*** DATA SUPPLIED Section Begins ***
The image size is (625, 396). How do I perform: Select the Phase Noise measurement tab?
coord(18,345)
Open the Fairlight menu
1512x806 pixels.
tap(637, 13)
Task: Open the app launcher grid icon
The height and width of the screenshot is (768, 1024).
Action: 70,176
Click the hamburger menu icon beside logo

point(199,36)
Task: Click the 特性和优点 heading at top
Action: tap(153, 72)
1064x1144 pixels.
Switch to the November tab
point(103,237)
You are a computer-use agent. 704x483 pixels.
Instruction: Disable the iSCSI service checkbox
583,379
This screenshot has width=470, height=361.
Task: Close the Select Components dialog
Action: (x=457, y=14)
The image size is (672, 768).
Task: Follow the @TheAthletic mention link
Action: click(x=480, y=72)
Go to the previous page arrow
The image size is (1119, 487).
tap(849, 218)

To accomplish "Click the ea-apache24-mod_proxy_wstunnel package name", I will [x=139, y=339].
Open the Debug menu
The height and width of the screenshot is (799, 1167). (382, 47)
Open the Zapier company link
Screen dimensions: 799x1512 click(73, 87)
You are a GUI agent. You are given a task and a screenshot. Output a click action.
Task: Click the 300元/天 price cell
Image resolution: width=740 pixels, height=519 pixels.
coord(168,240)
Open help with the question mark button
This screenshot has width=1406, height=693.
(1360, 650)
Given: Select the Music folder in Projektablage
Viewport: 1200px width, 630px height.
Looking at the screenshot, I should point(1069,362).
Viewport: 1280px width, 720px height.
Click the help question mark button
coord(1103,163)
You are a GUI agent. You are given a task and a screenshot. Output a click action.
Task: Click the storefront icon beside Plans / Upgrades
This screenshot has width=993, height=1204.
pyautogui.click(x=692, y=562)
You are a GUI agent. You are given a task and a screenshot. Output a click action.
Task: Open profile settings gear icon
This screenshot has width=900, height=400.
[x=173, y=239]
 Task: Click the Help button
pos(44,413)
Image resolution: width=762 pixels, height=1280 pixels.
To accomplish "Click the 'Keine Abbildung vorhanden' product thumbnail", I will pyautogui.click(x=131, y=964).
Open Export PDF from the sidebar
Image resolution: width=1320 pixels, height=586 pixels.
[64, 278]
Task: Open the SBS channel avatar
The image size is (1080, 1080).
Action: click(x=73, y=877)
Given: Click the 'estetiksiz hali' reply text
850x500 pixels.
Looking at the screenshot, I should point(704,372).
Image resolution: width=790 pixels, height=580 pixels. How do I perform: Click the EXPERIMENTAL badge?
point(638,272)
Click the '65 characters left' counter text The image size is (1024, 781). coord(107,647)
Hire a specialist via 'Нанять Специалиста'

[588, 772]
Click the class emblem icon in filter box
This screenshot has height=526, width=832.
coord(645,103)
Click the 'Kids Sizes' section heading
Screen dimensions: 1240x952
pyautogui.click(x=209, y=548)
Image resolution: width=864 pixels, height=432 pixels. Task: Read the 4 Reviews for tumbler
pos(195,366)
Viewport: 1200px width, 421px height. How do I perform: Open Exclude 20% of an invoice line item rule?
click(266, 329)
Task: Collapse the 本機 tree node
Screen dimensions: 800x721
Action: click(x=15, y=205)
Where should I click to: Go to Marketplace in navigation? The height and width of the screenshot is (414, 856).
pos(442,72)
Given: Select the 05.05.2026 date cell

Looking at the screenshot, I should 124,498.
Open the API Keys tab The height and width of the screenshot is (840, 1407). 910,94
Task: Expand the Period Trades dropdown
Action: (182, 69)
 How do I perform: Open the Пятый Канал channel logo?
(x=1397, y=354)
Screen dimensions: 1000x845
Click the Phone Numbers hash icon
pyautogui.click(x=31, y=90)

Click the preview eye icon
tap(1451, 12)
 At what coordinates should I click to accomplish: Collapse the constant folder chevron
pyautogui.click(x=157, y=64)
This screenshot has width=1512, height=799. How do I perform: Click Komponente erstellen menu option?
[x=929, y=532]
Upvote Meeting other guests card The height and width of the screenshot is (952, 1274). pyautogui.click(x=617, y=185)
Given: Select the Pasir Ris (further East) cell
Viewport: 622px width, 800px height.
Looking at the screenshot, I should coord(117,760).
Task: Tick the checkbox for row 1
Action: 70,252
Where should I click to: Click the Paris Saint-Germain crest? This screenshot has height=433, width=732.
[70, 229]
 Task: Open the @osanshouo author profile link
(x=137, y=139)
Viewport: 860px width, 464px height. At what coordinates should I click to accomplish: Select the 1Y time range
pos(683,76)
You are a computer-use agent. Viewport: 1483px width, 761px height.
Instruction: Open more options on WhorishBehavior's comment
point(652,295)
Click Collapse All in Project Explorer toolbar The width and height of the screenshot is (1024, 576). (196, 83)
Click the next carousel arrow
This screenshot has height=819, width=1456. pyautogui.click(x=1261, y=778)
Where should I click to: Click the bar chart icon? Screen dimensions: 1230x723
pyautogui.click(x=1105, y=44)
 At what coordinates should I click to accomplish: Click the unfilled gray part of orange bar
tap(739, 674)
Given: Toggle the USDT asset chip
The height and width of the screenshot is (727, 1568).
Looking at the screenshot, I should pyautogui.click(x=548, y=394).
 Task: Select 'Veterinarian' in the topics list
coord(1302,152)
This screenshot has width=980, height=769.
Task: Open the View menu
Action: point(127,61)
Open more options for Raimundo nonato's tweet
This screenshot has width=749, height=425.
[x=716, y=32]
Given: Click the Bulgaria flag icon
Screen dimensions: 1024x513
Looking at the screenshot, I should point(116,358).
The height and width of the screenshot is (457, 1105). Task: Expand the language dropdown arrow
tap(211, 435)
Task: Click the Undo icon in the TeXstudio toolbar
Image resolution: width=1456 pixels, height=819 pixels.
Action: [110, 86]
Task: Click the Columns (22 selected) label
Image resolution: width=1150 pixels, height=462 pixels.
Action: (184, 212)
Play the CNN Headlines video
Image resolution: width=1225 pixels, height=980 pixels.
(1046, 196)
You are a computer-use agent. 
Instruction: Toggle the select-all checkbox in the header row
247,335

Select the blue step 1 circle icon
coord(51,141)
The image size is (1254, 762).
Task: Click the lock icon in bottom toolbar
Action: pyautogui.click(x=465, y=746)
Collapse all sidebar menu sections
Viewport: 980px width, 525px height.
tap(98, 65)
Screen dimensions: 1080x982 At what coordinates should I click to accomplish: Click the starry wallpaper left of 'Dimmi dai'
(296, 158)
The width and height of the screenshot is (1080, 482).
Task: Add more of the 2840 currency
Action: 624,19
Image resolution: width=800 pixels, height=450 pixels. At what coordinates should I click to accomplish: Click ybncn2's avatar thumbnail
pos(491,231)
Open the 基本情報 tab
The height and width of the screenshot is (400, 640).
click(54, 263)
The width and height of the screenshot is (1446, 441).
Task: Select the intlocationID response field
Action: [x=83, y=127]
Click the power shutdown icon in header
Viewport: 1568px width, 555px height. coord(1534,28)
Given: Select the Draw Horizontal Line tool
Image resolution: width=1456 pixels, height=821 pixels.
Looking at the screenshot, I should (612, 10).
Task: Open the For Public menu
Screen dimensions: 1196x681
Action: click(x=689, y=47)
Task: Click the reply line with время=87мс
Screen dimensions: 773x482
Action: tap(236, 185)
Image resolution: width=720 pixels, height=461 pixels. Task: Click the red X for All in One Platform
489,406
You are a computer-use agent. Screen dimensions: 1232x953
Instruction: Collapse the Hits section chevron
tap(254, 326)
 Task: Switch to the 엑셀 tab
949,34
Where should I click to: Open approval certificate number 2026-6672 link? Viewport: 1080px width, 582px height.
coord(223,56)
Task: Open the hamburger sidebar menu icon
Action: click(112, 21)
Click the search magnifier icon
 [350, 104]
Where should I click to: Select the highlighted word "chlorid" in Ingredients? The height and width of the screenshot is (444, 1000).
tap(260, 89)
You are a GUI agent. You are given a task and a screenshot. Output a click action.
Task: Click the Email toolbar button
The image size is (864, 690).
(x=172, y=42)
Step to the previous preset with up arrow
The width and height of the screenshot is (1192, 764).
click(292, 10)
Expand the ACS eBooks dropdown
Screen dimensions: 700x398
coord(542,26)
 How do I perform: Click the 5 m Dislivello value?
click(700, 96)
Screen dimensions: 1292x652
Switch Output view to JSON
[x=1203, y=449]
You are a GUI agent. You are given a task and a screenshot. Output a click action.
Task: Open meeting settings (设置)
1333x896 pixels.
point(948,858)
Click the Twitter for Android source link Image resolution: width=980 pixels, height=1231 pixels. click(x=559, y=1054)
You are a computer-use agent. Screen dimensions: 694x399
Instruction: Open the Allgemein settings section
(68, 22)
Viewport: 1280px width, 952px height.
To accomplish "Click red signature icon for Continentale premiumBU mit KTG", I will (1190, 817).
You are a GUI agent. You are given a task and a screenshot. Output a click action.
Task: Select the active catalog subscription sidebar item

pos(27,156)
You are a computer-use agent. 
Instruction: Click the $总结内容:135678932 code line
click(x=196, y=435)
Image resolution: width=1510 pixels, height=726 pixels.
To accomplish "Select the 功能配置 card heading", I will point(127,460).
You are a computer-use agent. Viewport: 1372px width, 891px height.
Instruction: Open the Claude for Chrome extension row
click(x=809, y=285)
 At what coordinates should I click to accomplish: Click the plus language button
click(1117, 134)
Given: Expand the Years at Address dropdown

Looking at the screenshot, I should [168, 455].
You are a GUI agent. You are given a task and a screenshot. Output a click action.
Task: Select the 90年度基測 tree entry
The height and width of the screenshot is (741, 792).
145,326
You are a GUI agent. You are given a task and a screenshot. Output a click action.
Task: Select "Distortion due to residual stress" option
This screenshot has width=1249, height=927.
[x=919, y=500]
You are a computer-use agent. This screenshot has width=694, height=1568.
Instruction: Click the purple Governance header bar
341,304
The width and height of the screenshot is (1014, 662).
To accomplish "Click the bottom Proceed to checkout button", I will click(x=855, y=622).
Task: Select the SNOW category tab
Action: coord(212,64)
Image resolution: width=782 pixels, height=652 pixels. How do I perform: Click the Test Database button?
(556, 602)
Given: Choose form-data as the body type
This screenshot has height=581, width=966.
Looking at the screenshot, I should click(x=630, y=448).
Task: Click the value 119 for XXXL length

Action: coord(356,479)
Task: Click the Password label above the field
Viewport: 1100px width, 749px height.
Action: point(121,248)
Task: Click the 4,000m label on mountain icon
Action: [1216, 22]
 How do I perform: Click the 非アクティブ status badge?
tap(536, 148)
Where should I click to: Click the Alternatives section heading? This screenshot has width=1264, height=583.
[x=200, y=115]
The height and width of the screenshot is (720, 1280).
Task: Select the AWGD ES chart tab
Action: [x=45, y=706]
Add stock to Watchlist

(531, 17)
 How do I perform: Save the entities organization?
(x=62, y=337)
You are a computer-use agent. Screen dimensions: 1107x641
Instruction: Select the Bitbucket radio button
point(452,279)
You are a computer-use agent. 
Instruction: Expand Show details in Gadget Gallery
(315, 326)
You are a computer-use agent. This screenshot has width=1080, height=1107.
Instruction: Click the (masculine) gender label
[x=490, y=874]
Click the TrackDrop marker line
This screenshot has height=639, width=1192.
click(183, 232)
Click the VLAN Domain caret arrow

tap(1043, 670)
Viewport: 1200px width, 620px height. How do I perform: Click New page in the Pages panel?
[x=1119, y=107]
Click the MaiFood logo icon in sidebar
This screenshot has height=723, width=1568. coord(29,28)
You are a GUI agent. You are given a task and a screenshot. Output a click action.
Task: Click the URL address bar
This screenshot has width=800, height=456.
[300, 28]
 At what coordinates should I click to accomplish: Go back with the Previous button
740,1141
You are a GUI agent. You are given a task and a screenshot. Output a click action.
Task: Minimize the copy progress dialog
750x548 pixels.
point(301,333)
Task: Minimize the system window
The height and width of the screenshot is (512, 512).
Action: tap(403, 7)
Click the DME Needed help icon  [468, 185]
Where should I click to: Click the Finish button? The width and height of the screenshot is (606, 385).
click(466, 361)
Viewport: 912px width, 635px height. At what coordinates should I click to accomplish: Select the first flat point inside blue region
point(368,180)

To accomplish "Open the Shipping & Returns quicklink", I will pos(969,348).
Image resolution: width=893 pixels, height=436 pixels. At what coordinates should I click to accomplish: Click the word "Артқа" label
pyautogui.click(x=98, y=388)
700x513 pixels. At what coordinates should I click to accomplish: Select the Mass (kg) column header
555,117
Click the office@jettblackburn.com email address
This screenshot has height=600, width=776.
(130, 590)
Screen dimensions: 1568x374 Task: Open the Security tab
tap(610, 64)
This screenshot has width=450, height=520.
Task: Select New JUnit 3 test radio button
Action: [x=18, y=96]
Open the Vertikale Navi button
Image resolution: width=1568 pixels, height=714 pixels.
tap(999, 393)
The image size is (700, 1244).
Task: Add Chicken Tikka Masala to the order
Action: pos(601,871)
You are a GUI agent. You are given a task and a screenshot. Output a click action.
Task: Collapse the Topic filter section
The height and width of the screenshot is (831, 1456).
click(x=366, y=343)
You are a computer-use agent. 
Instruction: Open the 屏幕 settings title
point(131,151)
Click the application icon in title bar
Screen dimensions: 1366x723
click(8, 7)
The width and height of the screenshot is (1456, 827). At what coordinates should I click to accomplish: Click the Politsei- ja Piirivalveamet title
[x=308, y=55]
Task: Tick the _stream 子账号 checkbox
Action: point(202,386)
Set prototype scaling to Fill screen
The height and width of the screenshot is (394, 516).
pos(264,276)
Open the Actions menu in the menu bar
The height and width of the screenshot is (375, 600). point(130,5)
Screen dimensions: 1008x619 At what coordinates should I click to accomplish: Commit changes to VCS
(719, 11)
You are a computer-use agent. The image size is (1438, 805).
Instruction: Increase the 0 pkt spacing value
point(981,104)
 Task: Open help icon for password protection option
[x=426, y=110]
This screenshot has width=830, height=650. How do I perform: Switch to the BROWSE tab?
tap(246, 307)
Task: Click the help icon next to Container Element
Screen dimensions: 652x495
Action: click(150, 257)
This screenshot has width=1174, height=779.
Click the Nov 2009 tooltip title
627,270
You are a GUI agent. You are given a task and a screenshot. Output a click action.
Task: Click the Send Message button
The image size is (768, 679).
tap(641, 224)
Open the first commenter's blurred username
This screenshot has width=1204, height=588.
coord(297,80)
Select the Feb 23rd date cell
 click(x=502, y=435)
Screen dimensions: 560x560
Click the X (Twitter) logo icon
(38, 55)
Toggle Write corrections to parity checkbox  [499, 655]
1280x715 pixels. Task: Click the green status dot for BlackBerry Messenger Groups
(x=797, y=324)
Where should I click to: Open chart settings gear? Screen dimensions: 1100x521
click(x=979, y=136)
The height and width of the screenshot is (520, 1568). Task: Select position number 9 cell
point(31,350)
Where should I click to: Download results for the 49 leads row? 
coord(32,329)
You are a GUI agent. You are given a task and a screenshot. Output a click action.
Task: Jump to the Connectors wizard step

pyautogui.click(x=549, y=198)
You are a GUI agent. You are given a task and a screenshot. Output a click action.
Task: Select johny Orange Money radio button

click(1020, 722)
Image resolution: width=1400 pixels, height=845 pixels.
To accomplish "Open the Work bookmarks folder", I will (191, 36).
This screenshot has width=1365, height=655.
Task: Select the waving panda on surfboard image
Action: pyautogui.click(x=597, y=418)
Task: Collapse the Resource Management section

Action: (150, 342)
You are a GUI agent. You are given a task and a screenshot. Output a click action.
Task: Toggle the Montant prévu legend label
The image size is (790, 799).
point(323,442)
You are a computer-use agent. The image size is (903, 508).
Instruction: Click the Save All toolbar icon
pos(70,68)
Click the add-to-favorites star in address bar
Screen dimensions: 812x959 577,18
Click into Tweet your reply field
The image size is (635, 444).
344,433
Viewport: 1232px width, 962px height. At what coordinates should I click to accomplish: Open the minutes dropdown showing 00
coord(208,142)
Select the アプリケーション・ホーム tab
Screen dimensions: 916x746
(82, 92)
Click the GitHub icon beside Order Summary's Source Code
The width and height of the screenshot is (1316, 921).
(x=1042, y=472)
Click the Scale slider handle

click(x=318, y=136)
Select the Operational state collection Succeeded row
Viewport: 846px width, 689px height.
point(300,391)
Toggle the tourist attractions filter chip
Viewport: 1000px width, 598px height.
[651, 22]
*** DATA SUPPLIED Section Ends ***
# EXERCISE DESCRIPTION
Show each line in the entries that holds the string "filter".

# RESPONSE AREA
Click the class emblem icon in filter box
Task: Collapse the Topic filter section
Toggle the tourist attractions filter chip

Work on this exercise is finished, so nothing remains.